→ **Supplied material**

=== Begin Enclosure ===

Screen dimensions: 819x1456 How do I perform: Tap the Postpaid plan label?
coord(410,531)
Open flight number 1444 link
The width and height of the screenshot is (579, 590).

=== End Enclosure ===
=== Begin Enclosure ===

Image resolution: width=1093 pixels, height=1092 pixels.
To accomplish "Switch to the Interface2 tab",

=== End Enclosure ===

→ **Work required**
In the listing above, locate the line containing "Screen dimensions: 819x1456" and the line containing "The width and", then transcribe both and every line between them verbatim.

→ **Answer area**
Screen dimensions: 819x1456 How do I perform: Tap the Postpaid plan label?
coord(410,531)
Open flight number 1444 link
The width and height of the screenshot is (579, 590).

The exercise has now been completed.